• Job
Identify every line in the lines below that contains the word "width", and copy each one.

• Given records
══════════════════════════════

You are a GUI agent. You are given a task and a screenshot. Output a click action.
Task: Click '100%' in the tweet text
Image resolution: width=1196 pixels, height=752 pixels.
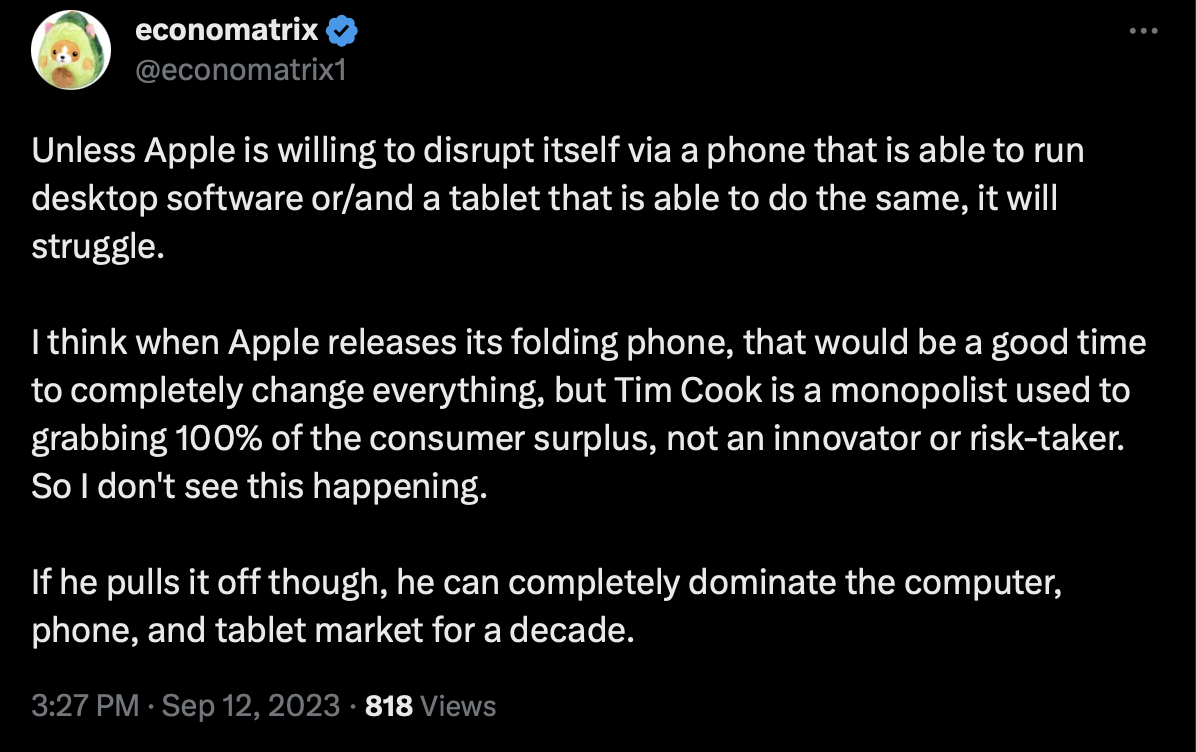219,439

══════════════════════════════

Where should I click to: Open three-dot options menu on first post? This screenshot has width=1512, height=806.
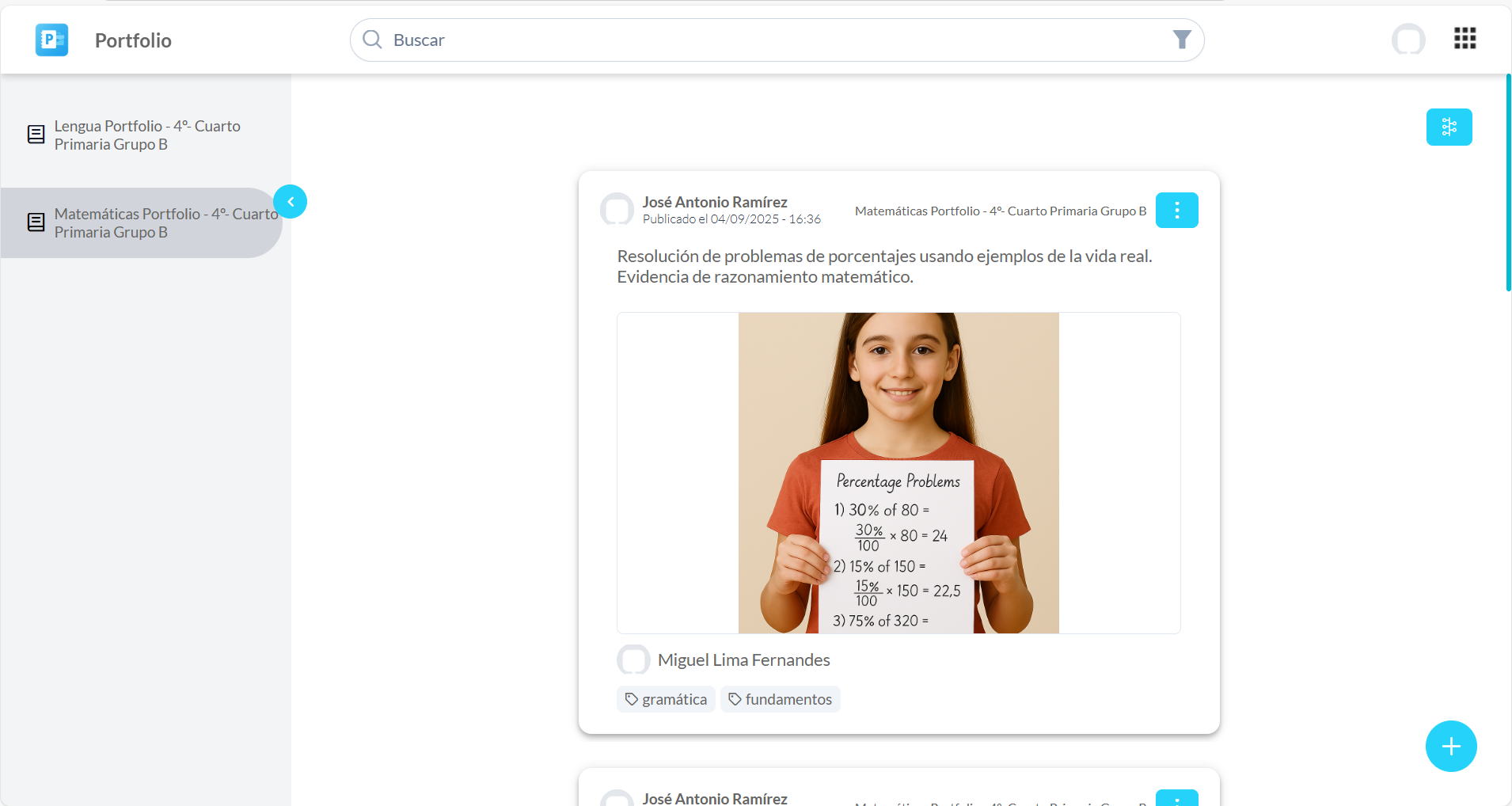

══════════════════════════════

• Result of the exercise
Image resolution: width=1196 pixels, height=752 pixels.
Where should I click to: Open three-dot options menu on first post? This screenshot has width=1512, height=806.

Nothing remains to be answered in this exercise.